La réduction du nombre d'élus est un refrain connu pour quiconque s'intéresse à l'administration publique. Il est souvent prôné en vertu de mesures d'austérité budgétaire. Si 15 conseillers municipaux peuvent aussi bien faire le travail que 20, par exemple, alors réduire le nombre de cinq fera économiser des sous. Toujours racoleur comme idée.
La Ville d'Ottawa a récemment exploré l'idée, mais que très brièvement. La Ville de Gatineau aussi, pour finalement favoriser le statu quo.
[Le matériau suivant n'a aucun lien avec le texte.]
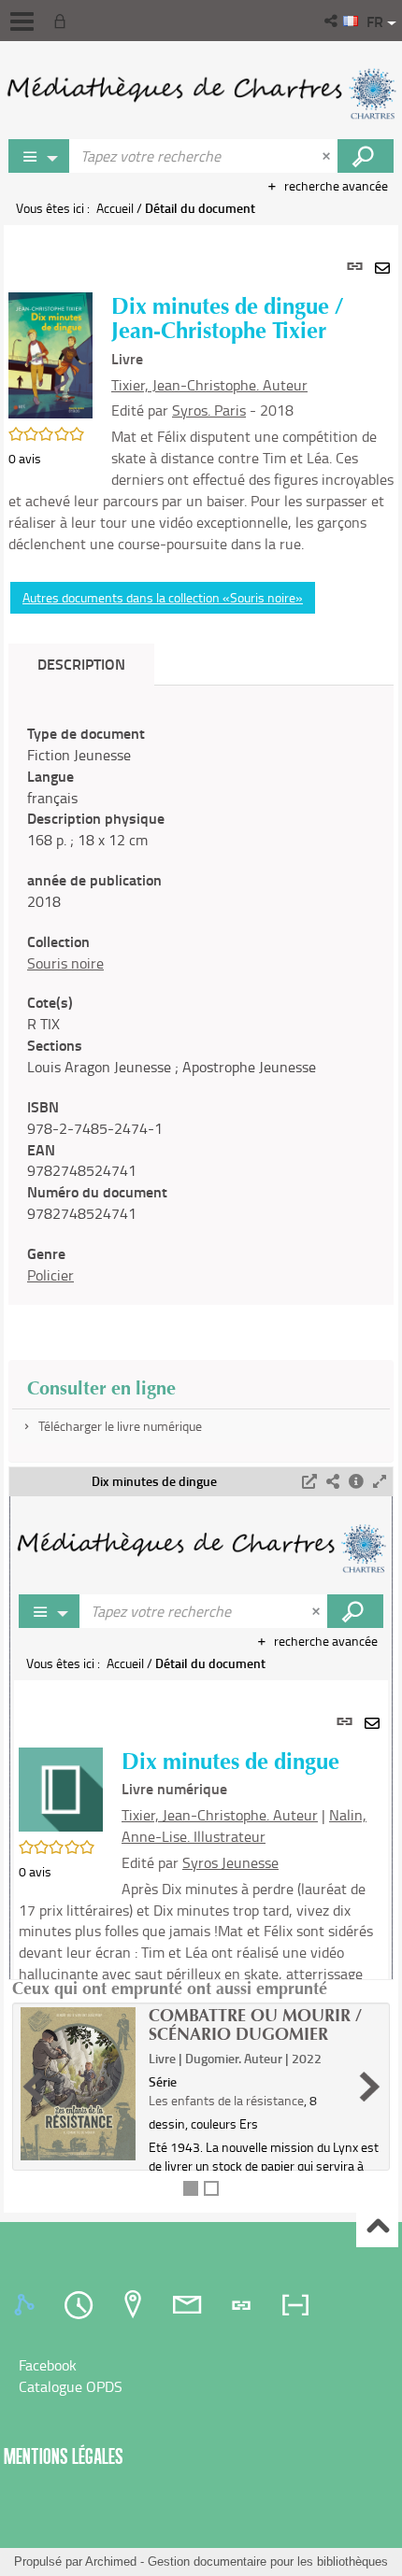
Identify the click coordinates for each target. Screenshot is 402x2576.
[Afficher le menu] (22, 21)
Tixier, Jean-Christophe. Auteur (209, 385)
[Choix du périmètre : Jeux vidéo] (39, 156)
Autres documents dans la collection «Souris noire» (162, 597)
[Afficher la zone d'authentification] (63, 20)
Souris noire (65, 963)
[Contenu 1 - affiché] (190, 2188)
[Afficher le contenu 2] (211, 2188)
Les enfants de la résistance (226, 2100)
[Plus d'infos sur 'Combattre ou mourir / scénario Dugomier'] (78, 2083)
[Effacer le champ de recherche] (328, 156)
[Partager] (333, 1481)
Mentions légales (63, 2456)
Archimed (110, 2562)
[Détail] (356, 1481)
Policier (50, 1275)
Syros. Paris (209, 410)
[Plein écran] (379, 1481)
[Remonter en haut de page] (377, 2227)
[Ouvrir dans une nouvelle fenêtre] (309, 1481)
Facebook (48, 2365)
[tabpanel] (201, 1219)
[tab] (27, 2305)
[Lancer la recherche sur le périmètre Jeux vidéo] (365, 156)
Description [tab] (81, 663)
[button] (332, 20)
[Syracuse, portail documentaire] (201, 93)
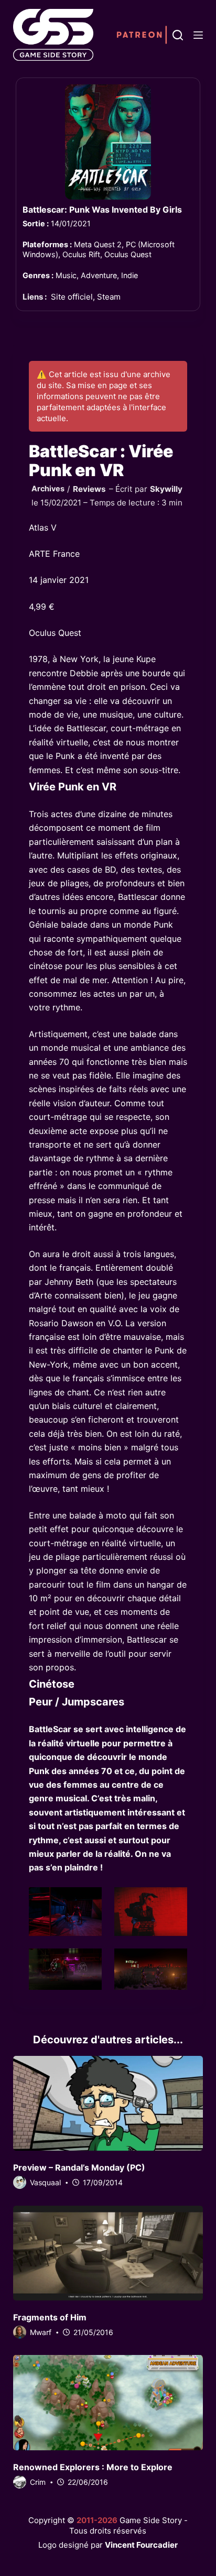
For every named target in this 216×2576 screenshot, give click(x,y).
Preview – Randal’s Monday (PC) (79, 2167)
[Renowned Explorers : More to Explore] (108, 2402)
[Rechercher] (177, 35)
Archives (47, 488)
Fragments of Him (50, 2317)
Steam (109, 297)
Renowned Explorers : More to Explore (92, 2467)
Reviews (89, 489)
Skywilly (166, 489)
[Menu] (198, 35)
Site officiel (72, 297)
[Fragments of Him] (108, 2253)
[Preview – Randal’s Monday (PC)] (108, 2103)
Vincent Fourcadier (141, 2545)
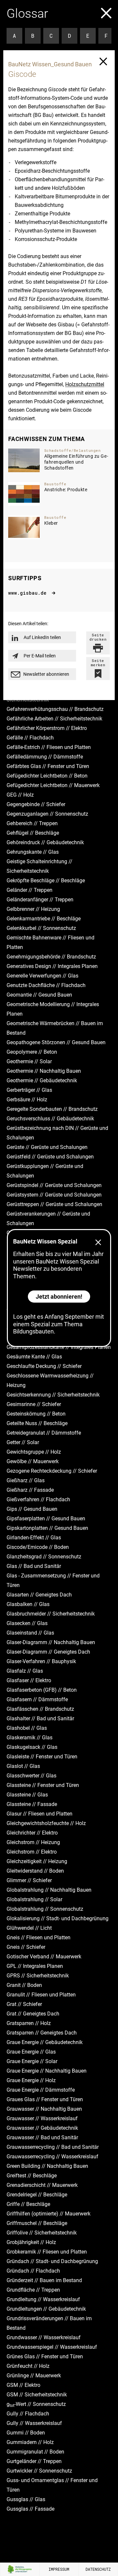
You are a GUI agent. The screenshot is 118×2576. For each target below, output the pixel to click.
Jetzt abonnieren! (59, 1296)
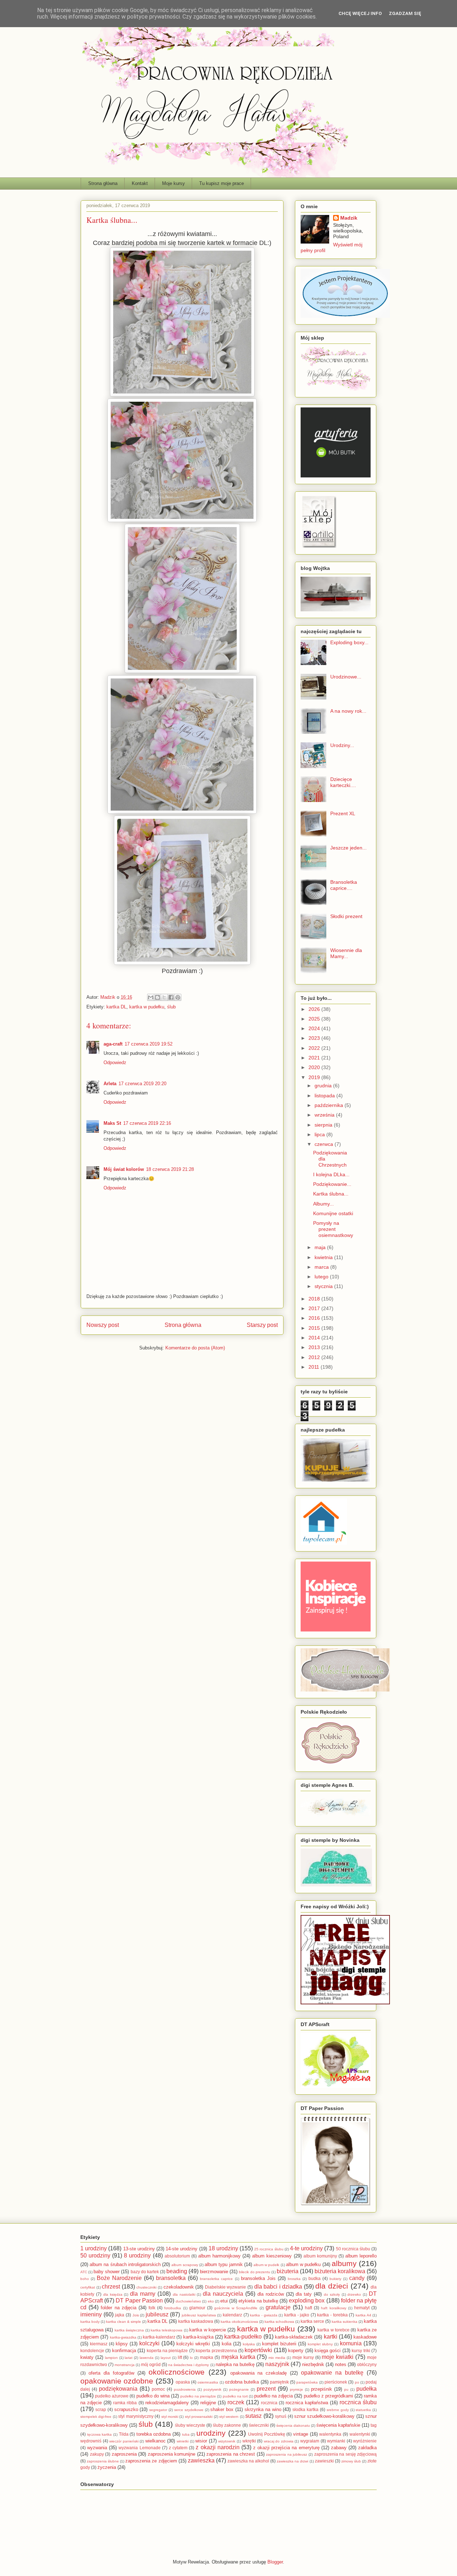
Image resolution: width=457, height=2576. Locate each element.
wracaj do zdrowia (278, 2441)
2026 (314, 1009)
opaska (183, 2382)
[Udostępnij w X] (164, 997)
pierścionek (336, 2382)
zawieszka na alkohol (248, 2461)
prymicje (296, 2389)
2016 (314, 1318)
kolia (226, 2343)
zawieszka (201, 2460)
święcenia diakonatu (293, 2425)
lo (191, 2358)
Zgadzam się (405, 13)
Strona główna (102, 183)
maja (321, 1247)
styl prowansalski (198, 2417)
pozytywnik (212, 2389)
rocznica (269, 2402)
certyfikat (87, 2287)
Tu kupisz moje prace (221, 183)
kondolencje (92, 2350)
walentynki (360, 2434)
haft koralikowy (333, 2308)
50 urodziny (95, 2255)
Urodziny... (342, 745)
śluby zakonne (227, 2425)
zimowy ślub (351, 2461)
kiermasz (98, 2343)
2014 (314, 1337)
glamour (197, 2307)
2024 (314, 1028)
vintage (300, 2434)
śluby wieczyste (190, 2425)
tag (374, 2425)
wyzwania (97, 2447)
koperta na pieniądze (167, 2350)
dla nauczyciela (223, 2294)
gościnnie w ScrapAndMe (235, 2308)
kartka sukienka (344, 2322)
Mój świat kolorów (124, 1169)
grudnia (324, 1085)
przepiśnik (321, 2389)
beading (176, 2271)
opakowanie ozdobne (116, 2381)
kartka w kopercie (207, 2329)
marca (322, 1267)
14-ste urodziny (181, 2248)
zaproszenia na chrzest (230, 2454)
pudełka (366, 2389)
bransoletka (171, 2278)
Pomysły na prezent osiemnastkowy (333, 1229)
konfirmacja (124, 2350)
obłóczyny (367, 2364)
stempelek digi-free (95, 2417)
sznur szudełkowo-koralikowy (324, 2416)
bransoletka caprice (216, 2279)
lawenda (147, 2358)
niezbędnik (313, 2364)
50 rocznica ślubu (353, 2248)
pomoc (158, 2389)
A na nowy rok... (348, 711)
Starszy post (262, 1325)
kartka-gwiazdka (123, 2337)
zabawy (339, 2447)
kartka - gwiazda (263, 2315)
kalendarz (232, 2314)
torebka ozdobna (153, 2434)
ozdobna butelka (242, 2382)
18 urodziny (223, 2248)
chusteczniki (146, 2287)
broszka (294, 2279)
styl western (228, 2417)
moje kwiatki (337, 2357)
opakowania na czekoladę (258, 2373)
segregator (158, 2410)
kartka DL (116, 1006)
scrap (100, 2409)
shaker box (221, 2409)
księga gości (328, 2350)
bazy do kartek (145, 2271)
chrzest (111, 2287)
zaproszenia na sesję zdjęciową (345, 2454)
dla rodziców (270, 2294)
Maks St (112, 1123)
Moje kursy (173, 183)
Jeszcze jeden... (348, 848)
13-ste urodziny (139, 2248)
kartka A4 (363, 2315)
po (357, 2382)
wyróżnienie (365, 2441)
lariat (128, 2358)
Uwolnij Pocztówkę (266, 2434)
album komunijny (320, 2256)
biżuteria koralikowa (340, 2271)
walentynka (330, 2434)
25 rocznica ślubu (268, 2249)
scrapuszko (126, 2409)
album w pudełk (266, 2265)
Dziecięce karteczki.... (343, 782)
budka (314, 2278)
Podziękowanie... (332, 1184)
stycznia (324, 1286)
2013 (314, 1347)
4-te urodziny (306, 2248)
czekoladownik (179, 2287)
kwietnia (324, 1257)
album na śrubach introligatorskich (125, 2264)
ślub (171, 1006)
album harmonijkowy (219, 2256)
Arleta (110, 1083)
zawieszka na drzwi (292, 2461)
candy (357, 2278)
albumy (344, 2263)
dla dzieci (331, 2286)
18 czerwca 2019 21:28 (170, 1169)
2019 (314, 1077)
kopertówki (258, 2350)
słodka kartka (305, 2409)
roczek (235, 2402)
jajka (119, 2314)
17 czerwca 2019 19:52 (148, 1044)
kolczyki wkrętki (193, 2343)
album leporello (361, 2256)
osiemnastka (207, 2382)
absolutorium (177, 2256)
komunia (351, 2343)
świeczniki (259, 2425)
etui (224, 2301)
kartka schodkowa (279, 2322)
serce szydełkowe (189, 2410)
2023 (314, 1038)
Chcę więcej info (360, 13)
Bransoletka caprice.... (343, 885)
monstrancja (125, 2365)
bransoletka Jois (258, 2278)
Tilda (124, 2434)
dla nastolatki (184, 2294)
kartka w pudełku (146, 1006)
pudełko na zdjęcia (273, 2396)
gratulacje (278, 2307)
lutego (322, 1276)
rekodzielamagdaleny (167, 2402)
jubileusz (157, 2314)
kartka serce (312, 2321)
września (325, 1115)
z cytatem (178, 2447)
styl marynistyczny (135, 2416)
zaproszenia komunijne (172, 2454)
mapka (206, 2357)
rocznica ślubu (358, 2402)
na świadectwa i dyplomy (188, 2365)
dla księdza (112, 2294)
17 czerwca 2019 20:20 (142, 1083)
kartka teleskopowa (166, 2330)
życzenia (106, 2467)
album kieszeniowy (272, 2256)
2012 (314, 1357)
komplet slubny (320, 2344)
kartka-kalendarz (159, 2337)
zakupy (97, 2454)
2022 (314, 1048)
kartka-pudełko (243, 2337)
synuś (280, 2416)
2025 (314, 1019)
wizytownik (226, 2441)
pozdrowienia (185, 2389)
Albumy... (323, 1204)
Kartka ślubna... (330, 1194)
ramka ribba (125, 2402)
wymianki (336, 2441)
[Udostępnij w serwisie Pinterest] (177, 997)
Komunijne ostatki (333, 1213)
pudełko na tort (235, 2396)
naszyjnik (277, 2364)
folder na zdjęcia (118, 2307)
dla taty (304, 2294)
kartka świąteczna (129, 2330)
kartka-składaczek (294, 2337)
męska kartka (238, 2357)
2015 (314, 1328)
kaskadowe (365, 2337)
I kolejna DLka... (331, 1174)
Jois (135, 2315)
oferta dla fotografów (111, 2373)
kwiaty (87, 2357)
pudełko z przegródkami (328, 2396)
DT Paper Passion (139, 2300)
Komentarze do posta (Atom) (195, 1347)
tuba (186, 2434)
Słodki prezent (346, 916)
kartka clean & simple (123, 2322)
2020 (314, 1067)
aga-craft (113, 1044)
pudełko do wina (153, 2396)
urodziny (211, 2433)
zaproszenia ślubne (103, 2461)
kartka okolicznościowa (239, 2322)
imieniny (91, 2314)
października (330, 1105)
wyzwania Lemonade (139, 2447)
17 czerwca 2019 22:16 (147, 1123)
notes (340, 2364)
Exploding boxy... (349, 642)
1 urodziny (93, 2248)
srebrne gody (338, 2410)
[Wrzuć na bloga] (157, 997)
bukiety (335, 2279)
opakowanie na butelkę (332, 2373)
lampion (111, 2358)
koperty (295, 2350)
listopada (325, 1095)
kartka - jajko (296, 2314)
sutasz (253, 2416)
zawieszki (324, 2461)
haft (308, 2307)
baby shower (107, 2271)
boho (84, 2279)
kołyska (249, 2344)
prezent (266, 2389)
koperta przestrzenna (216, 2350)
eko (211, 2301)
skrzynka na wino (263, 2409)
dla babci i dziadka (278, 2287)
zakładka (367, 2447)
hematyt (362, 2307)
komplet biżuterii (279, 2343)
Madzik (348, 218)
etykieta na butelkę (258, 2301)
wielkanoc (155, 2441)
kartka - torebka (332, 2314)
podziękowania (118, 2389)
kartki (330, 2337)
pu (346, 2389)
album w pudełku (303, 2264)
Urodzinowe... (345, 677)
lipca (320, 1134)
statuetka (363, 2410)
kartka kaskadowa (195, 2321)
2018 (314, 1299)
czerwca (325, 1144)
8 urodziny (137, 2255)
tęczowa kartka (99, 2434)
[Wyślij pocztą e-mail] (150, 997)
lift (180, 2357)
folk (152, 2307)
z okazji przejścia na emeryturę (286, 2447)
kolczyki (149, 2343)
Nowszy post (102, 1325)
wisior (201, 2441)
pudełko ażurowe (112, 2396)
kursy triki (361, 2350)
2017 (314, 1308)
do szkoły (332, 2294)
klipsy (122, 2343)
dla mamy (142, 2294)
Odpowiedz (115, 1062)
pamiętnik (279, 2382)
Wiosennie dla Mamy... (346, 953)
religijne (208, 2402)
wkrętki (249, 2441)
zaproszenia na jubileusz (286, 2454)
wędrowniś (90, 2441)
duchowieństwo (188, 2301)
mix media (276, 2358)
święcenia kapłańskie (338, 2425)
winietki (183, 2441)
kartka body (90, 2322)
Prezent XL (342, 813)
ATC (83, 2272)
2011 (314, 1367)
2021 (314, 1058)
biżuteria (287, 2271)
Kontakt (140, 183)
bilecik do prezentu (254, 2272)
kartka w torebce (333, 2329)
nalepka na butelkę (235, 2364)
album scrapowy (184, 2265)
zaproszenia (124, 2454)
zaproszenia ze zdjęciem (151, 2461)
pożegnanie (239, 2389)
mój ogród (151, 2364)
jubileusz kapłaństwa (199, 2315)
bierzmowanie (214, 2271)
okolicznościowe (177, 2372)
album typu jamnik (223, 2264)
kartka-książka (198, 2337)
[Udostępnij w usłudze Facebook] (171, 997)
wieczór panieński (124, 2441)
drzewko (354, 2294)
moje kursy (303, 2357)
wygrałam (309, 2441)
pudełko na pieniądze (198, 2396)
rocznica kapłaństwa (307, 2402)
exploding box (307, 2300)
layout (166, 2358)
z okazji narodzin (217, 2447)
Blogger (275, 2562)
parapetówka (307, 2382)
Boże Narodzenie (119, 2278)
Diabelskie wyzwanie (225, 2287)
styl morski (169, 2417)
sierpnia (324, 1125)
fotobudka (172, 2308)
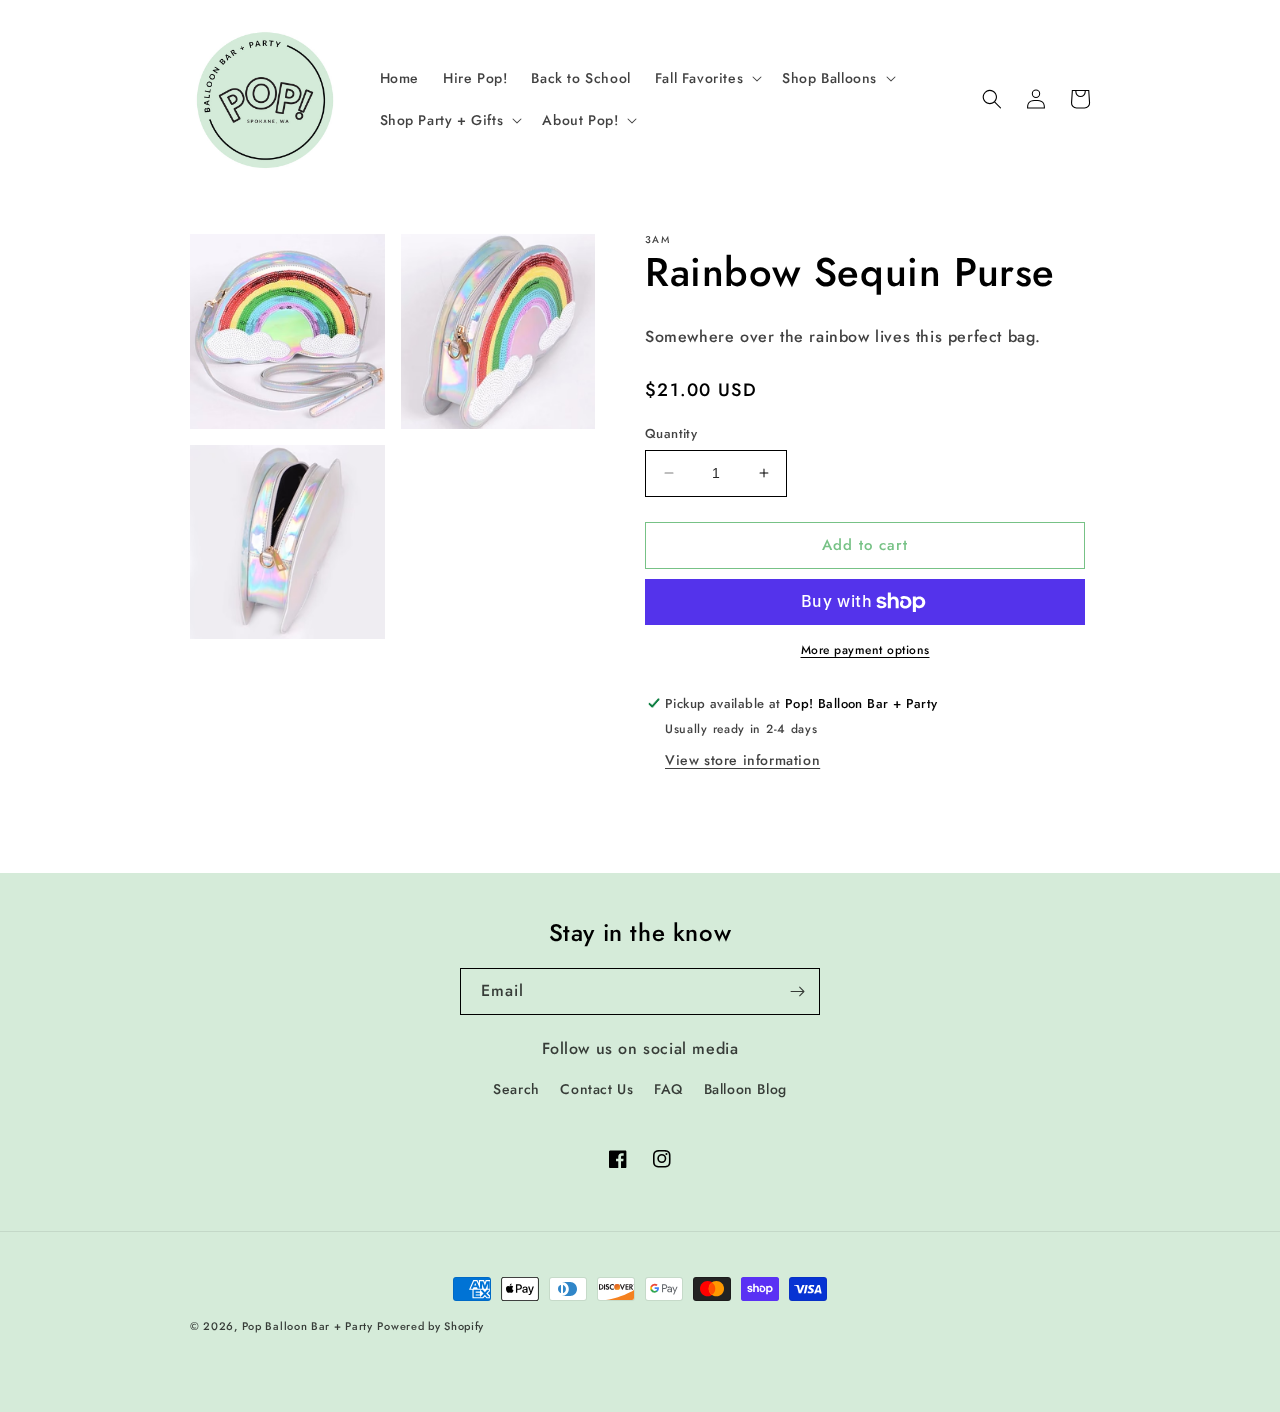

La province de l'Ontario, à l'époque du gouvernement conservateur de Mike Harris, a rétréci l'Assemblée législative de 130 à 103 sièges... entre autres pour que le nombre de circonscriptions provinciales et fédérales corresponde. Le Québec n'a pas bougé, tandis que la Chambre des communes augmente le nombre de ses députés au rythme de la hausse de la population canadienne.
Réduire le nombre d'élus est également une marotte des militants de la droite qui martèlent qu'il faut s'attaquer aux dépenses des gouvernements et que toutes les dépenses qui lui sont reliées sont mal avisées et devraient compter parmi les premières cibles de réduction. Il s'agit d'une position sans nuance, dogmatique et fort mal défendue. Et si nous poussions la logique un peu plus loin?
Si 15 élus valent mieux que 20, 10 conseillers devraient valoir mieux que 15. Et cinq, mieux que 10. Et ainsi de suite, jusqu'à ce que nous réalisions qu'une dictature vaut mieux qu'une démocratie. À la condition qu'elle soit éclairée et respectueuse, et que la seconde soit sclérosée et gaspilleuse.
À l'inverse, 25 conseillers valent-ils mieux que 20? Et 40, mieux que 25?
C'est ce qui prévaut à Toronto (44 élus) et Montréal (65 élus). Ça ne marche ni mieux, ni pire qu'ailleurs.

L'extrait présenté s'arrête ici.